- SELECTED EXTRACT
◇ ◇ ◇

Blue carbon stocks in temperate salt marshes (North Carolina, USA) vary in response to accelerated sea-level rise, salinity gradients and hydraulic modifications.

Donald Charles Barber1, Carey E Parker2 and Mercedes J Aponte2, (1)Bryn Mawr College, Departments of Geology and Environmental Studies, Bryn Mawr, PA, United States, (2)Bryn Mawr College, Geology, Bryn Mawr, PA, United States
Abstract:
Organic-rich sediment accumulation in coastal wetlands mitigates atmospheric CO2 pollution by sequestering carbon, potentially for thousands of years. Continued net carbon burial requires salt marshes to keep pace with sea-level rise while maintaining high sedimentary organic matter content. Over the last century, accelerated sea-level rise and human modifications such as ditching drove changes in the vegetation communities and sediment properties of estuarine Spartina alterniflora and Juncus roemarianus marshes in Core Sound and southern Pamlico Sound, North Carolina. The sites we studied range from sheltered, low-salinity high marsh, to more exposed and/or more saline low marsh, and also compared ditched and unditched areas. Surface vegetation and sediment patterns generally reflect increases in average salinity (from ~12 to ~33 psu) and mean tidal range (from < 20 to > 40 cm) from north to south, respectively over the 40 km length of our study region.

◇ ◇ ◇

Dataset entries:
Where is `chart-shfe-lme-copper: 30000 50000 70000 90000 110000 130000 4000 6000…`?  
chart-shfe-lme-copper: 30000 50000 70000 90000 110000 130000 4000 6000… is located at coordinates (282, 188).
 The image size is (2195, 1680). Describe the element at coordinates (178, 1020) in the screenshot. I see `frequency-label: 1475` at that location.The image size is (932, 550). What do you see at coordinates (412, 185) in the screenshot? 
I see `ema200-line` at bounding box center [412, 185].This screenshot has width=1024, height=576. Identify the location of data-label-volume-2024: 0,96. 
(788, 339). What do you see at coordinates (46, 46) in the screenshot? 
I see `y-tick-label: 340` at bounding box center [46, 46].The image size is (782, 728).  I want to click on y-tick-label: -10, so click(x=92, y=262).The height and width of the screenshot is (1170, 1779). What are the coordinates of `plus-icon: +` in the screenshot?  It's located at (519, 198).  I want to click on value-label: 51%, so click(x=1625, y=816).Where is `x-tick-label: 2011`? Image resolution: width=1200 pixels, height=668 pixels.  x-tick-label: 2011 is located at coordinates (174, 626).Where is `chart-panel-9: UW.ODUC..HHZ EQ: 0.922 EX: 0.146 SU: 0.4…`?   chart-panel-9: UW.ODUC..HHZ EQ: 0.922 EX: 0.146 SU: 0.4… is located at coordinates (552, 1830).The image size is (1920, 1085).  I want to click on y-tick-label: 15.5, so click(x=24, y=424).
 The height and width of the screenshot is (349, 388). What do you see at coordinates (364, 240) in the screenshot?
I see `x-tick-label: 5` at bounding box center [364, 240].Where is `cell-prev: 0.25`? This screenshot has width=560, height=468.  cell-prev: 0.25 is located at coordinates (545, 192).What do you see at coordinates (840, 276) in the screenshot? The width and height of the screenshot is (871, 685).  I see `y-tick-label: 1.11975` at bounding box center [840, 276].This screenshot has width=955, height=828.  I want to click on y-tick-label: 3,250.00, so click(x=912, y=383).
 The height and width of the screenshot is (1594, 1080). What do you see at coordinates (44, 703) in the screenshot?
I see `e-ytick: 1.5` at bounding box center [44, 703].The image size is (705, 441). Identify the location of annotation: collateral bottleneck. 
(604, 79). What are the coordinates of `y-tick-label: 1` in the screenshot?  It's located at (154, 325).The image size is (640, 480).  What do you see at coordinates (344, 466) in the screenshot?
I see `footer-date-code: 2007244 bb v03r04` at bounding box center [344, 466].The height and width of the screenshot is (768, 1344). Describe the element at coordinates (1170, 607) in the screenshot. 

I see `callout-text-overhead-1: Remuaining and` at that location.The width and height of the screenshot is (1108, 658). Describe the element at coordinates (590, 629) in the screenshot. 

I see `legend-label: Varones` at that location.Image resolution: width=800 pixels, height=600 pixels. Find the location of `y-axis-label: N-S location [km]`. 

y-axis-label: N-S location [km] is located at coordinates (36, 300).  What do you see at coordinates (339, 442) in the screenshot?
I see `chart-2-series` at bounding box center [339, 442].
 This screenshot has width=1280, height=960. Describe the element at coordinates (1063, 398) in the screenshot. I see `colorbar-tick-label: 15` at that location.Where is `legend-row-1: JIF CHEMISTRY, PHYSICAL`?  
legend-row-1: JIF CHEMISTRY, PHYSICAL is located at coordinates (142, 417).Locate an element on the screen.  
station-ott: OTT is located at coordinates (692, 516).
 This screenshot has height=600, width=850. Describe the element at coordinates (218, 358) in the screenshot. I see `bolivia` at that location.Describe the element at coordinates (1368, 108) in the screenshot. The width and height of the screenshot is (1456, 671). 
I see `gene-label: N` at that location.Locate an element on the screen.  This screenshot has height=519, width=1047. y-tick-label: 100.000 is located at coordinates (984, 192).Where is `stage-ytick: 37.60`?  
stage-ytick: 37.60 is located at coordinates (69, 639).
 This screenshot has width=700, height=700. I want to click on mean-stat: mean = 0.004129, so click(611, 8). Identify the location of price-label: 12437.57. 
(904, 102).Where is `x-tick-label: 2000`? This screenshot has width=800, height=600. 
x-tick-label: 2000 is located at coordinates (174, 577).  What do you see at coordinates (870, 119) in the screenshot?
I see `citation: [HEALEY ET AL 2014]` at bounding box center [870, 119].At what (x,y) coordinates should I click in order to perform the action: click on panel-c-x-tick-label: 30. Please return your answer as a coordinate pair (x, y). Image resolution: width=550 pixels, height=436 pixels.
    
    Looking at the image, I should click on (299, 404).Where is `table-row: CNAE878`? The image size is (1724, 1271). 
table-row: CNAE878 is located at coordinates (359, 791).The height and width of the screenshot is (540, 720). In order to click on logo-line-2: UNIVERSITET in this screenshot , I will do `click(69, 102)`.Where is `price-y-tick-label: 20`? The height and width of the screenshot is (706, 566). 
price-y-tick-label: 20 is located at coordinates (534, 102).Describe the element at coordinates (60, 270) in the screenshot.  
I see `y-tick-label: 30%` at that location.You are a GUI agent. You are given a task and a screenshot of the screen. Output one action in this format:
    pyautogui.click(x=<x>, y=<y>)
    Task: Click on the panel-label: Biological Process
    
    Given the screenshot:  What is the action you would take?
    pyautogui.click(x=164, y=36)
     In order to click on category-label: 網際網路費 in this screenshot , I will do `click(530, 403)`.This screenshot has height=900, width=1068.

◇ ◇ ◇

- WHAT THIS TASK INVOLVES
Retype the stretch of the salt marsh abstract from "Blue carbon stocks" through "and hydraulic modifications.", copying it exactly.

- WRITTEN REPLY
Blue carbon stocks in temperate salt marshes (North Carolina, USA) vary in response to accelerated sea-level rise, salinity gradients and hydraulic modifications.